Es ist für das Göttinger Männerwohnheim nicht leicht sich gegenüber der Stadt zu behaupten. In so manchem könnte sich die HA die Zusammenarbeit unbürokratischer vorstellen. Das Haus ist für 18 Plätze ausgelegt, von denen derzeit aber nur 13 belegt sind. Zwar ist hier der "Komfort" vergleichsweise hoch (sehr sauberes Haus, gute Einrichtungen, gepflegte Atmosphäre...) auf der anderen Seite wird in Sachen Alkoholverbot rigoros durchgegriffen, was auch abschreckt.

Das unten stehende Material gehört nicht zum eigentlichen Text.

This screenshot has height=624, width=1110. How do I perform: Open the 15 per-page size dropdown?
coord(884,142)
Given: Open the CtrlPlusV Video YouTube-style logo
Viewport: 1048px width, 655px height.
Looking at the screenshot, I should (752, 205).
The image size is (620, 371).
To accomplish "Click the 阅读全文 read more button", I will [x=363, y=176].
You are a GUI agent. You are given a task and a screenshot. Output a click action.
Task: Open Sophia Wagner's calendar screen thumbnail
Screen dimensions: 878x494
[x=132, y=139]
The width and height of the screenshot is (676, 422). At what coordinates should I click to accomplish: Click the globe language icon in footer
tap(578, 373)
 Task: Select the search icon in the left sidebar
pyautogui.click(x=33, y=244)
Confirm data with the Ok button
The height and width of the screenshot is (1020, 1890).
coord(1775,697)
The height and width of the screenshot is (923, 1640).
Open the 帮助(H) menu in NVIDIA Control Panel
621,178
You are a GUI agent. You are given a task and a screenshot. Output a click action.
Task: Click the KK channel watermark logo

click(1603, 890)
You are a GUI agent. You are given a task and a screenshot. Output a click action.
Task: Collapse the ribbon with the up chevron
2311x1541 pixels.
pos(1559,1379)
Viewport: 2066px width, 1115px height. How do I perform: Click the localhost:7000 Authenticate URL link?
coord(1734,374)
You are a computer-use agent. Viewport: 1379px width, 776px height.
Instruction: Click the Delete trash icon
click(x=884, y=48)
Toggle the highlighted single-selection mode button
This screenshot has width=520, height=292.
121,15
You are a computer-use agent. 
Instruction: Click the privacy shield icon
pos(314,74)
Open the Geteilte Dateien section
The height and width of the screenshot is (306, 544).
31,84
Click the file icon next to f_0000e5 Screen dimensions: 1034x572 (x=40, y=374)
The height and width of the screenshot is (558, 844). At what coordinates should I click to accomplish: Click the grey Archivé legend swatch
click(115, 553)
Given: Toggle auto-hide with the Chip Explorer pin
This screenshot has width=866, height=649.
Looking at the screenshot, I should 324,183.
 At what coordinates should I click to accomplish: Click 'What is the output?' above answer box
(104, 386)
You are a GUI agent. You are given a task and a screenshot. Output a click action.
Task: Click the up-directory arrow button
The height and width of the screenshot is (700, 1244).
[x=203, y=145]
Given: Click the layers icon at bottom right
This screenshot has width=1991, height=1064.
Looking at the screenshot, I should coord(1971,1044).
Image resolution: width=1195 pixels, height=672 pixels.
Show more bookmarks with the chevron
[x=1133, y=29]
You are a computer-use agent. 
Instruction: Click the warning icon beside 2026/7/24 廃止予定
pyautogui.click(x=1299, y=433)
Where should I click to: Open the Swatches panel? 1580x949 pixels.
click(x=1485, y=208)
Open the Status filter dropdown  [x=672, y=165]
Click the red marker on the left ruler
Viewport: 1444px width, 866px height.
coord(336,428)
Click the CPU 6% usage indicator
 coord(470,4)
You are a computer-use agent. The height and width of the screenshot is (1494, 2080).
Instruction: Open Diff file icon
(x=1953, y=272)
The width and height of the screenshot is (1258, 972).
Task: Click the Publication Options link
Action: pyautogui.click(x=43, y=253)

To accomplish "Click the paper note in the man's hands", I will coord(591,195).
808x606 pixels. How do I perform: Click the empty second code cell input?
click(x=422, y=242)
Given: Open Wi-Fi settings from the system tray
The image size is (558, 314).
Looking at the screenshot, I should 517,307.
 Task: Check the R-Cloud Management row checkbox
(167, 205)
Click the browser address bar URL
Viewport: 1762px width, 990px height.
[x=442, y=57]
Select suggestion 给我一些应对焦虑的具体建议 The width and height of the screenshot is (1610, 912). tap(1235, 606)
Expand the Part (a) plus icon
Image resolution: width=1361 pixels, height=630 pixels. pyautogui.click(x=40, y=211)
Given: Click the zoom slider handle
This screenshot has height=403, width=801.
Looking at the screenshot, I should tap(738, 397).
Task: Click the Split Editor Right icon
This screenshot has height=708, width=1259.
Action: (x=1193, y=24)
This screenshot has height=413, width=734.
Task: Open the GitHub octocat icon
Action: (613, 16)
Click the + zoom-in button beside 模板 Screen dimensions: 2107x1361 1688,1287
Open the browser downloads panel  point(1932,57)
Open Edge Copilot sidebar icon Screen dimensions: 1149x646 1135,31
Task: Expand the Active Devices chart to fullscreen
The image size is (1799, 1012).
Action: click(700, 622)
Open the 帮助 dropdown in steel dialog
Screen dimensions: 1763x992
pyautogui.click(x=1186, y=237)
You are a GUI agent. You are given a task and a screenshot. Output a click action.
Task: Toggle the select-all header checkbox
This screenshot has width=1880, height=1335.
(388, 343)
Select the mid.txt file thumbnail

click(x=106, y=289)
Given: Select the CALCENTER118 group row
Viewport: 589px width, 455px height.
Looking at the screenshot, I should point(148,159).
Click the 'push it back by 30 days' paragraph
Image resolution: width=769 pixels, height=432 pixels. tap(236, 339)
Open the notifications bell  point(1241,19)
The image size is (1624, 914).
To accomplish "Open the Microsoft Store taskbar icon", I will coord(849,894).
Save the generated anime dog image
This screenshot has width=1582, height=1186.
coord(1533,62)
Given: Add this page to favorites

Am Schluss gab es noch eine kleine Hausführung durch den Speiseraum und in zwei derzeit unbelegte Zimmer. Frau Esther Gulde hat durch ihre nüchterne und gerade deshalb ergreifende Art ihre Einrichtung und Kirche sehr sympathisch dargestellt. Die knapp 20 TeilnehmerInnen quittierten ihren Einsatz mit viel Applaus und einer spontanen Kollekte.

Mit dem Besuch bei der Heilsarmee (mehr Infos unter www.heilsarmee.de) startet die Citypastoral in eine neue Saison von "Was glauben die anderen?" Der nächste Besuch gilt der Kirche Jesu Christi der Heiligen der Letzten Tage, besser bekannt als Mormonen. Sie sind derzeit v.a. wegen ihres Mitglieds Mitt Romney in den Schlagzeilen, der in den USA Barack Obama vom Präsidententhron stürzen will. Der Besuch der Mormonen findet am 18. Oktober statt.